From the community

County patients take part in study that has nationwide significance

TAMC rheumatologist Dr. John Assini, is collecting data to help study people with, and treatments for, rheumatic conditions. Earlier this month, Dr. Assini began asking patients at the Rheumatology Clinic at TAMC to volunteer to take part in this vital study.
TAMC rheumatologist Dr. John Assini, is collecting data to help study people with, and treatments for, rheumatic conditions. Earlier this month, Dr. Assini began asking patients at the Rheumatology Clinic at TAMC to volunteer to take part in this vital study.
Posted July 25, 2014, at 12:22 p.m.

Aroostook County – Residents in the region who suffer from a rheumatic disease such as arthritis, gout, osteoporosis or hundreds of other conditions may now have the opportunity to make a difference in the lives of their friends or neighbors who may suffer from similar disorders in the future.

John Assini, MD, a rheumatologist who works through TAMC’s Outpatient Specialty Clinics, is collecting data to help study people with, and treatments for, rheumatic conditions. Earlier this month, Dr. Assini began asking patients at the Rheumatology Clinic to volunteer to take part in this vital study.

“I’m inviting every patient who I see in the Rheumatology Clinic to participate,” said Dr. Assini. “You may not be helping yourself, but you may be helping your neighbor in the future.” Assini is one of two providers serving County patients through TAMC’s Rheumatology Clinic. He and Dr. Phillip Molloy treat a variety of rheumatoid conditions.

The purpose of the study is to collect data into a national databank for rheumatic diseases. The data will provide a basis for studying treatments, safety of treatments, and outcomes of treatments for patients suffering with a rheumatoid disease on a nationwide scale.

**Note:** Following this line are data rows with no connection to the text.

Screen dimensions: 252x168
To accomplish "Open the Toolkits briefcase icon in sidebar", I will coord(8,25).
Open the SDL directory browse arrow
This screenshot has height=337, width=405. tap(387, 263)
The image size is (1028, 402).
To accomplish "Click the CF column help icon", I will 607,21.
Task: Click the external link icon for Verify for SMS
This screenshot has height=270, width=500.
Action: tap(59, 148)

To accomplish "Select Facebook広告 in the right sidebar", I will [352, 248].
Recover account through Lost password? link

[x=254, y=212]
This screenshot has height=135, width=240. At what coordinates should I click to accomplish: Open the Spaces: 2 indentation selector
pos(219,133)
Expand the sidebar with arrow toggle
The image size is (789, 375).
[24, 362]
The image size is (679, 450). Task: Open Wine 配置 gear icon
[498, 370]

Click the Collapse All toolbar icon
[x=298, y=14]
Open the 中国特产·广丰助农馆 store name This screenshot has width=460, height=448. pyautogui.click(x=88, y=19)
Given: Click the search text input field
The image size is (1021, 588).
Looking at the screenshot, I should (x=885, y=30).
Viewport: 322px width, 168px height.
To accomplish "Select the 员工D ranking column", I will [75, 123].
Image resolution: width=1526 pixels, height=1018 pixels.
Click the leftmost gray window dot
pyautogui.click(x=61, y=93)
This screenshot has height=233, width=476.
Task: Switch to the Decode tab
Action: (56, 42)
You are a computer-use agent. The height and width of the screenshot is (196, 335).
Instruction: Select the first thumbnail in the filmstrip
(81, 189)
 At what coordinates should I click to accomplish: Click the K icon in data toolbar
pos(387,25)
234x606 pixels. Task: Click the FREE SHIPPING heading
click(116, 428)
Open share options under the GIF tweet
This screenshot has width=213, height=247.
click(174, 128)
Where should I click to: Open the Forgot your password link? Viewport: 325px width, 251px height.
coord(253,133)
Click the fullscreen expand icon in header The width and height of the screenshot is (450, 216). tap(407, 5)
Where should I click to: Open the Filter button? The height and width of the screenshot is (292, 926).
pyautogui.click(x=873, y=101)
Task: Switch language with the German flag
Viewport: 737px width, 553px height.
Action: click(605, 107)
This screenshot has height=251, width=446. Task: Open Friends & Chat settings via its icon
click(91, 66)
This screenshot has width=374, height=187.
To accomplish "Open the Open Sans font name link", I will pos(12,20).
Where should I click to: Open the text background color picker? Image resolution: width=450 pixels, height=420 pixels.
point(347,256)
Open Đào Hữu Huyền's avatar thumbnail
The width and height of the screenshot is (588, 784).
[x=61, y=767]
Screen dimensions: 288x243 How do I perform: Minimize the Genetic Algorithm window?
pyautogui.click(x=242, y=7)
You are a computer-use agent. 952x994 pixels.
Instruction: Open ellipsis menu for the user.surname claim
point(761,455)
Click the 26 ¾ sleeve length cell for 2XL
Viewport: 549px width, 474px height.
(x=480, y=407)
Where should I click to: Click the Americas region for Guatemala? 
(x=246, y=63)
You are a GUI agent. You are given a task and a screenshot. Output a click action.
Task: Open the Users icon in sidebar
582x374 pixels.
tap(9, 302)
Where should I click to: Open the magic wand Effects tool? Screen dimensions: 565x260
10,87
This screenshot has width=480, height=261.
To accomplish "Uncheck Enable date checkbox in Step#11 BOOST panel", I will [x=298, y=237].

In addition to the national importance of the study, there are local implications as well, according to Dr. Assini.

“Looking at a rural, relatively isolated population, sometimes it’s good to get a better idea of what kind of patients you are seeing, what kind of treatments, what kind of outcomes, and comparing this type of population with other types of populations. Seeing if there’s any differences in what types of patients we see and what types of treatments they’re receiving and making sure these people are getting the same main stream treatment as the rest of the country,” said Dr. Assini.

“The important thing is collecting data on patients we treat, how we’re treating them, and the outcome of that treatment. The more information we gather, the more we can help people down the road.” At the end of this, hopefully we’re going to have a better picture of what this clinic is as far as the types of patients we’re seeing, how we’re doing and how they’re doing.”

In order to participate in the study, Dr. Assini sought approval from TAMC’s medical staff in the form of the Investigational Review Board/Human Rights and Research Committee. The next step is receiving consent from patients to use their data.

Patients who opt to take part must sign a consent form and complete a brief and confidential demographic survey. All patient participation is confidential and the data collected is gathered in a way that will not identify the participant. Once a patient has agreed to the study, then their visits will be followed-up by a questionnaire on how the patient is responding to treatments, what kinds of medications they are taking and how satisfied they are with their treatments.

The ongoing study will continue indefinitely for as long as it continues to generate good, useable information, according to Dr. Assini. He says that participation is key to the study’s success.

“I encourage people, wherever they are, if they are invited to participate in data studies like this to really give it good thought. There’s not a lot of effort involved in this for the patient. I would encourage anybody who has the opportunity to do this kind of thing to step up to the plate and do it,” said Dr. Assini.

Dr. Assini received his undergraduate degree from Princeton University and his MD from Albany Medical Center College. After completing his Internal Medicine training at Albany Medical Center Hospital, he completed his Rheumatology Fellowship at the University of Colorado Health Sciences Center in Denver. He became board certified in Internal Medicine in 1976 and in Rheumatology in 1978.

Dr. Assini became a member of TAMC’s Consulting Medical Staff in December of 2012, joining the providers of TAMC’s Outpatient Specialty Clinics. He has operated his own private practice in Schenectady, New York for more than 30 years and continues to practice in New York, while providing monthly services at TAMC’s Rheumatology clinic.